*Exercise brief*.
Each line from the one containing "tammikuu 2026 (59, 1250)" through the end of the entries below must be output exactly; no other line belongs.

*Exercise material*.
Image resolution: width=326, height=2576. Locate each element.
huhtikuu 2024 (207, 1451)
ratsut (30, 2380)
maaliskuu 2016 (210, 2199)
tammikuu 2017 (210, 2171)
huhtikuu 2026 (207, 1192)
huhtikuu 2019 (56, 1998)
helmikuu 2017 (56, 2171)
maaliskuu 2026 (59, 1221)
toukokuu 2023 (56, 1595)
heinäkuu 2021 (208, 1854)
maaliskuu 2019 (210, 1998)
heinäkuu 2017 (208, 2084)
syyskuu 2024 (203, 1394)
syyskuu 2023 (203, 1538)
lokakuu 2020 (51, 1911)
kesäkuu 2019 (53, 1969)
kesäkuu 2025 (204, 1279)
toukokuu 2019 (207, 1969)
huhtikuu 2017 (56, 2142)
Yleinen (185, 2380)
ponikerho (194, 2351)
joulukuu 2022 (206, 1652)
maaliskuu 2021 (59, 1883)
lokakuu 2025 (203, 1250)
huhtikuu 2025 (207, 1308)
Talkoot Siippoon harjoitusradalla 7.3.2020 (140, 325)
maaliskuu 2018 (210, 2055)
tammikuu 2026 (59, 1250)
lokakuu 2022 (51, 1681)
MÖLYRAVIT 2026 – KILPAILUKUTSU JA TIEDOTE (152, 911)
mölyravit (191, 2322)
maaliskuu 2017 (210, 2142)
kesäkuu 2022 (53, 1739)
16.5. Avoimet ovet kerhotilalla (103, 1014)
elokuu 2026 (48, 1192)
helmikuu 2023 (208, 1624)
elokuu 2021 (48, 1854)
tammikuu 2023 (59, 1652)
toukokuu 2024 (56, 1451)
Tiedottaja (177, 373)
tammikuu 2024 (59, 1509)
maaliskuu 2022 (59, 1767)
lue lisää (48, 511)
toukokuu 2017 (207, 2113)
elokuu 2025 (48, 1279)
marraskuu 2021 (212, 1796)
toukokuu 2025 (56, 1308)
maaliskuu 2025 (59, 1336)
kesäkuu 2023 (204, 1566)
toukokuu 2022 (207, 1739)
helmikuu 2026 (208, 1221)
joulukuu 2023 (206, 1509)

*Completed task*.
tammikuu 2026 (59, 1250)
lokakuu 2022 (51, 1681)
MÖLYRAVIT 2026 – KILPAILUKUTSU JA TIEDOTE (152, 911)
mölyravit (191, 2322)
maaliskuu 2017 (210, 2142)
kesäkuu 2022 (53, 1739)
16.5. Avoimet ovet kerhotilalla (103, 1014)
elokuu 2026 (48, 1192)
helmikuu 2023 (208, 1624)
elokuu 2021 (48, 1854)
tammikuu 2023 (59, 1652)
toukokuu 2024 (56, 1451)
Tiedottaja (177, 373)
tammikuu 2024 (59, 1509)
maaliskuu 2022 (59, 1767)
lue lisää (48, 511)
toukokuu 2017 (207, 2113)
elokuu 2025 (48, 1279)
marraskuu 2021 (212, 1796)
toukokuu 2025 (56, 1308)
maaliskuu 2025 (59, 1336)
kesäkuu 2023 (204, 1566)
toukokuu 2022 (207, 1739)
helmikuu 2026 (208, 1221)
joulukuu 2023 (206, 1509)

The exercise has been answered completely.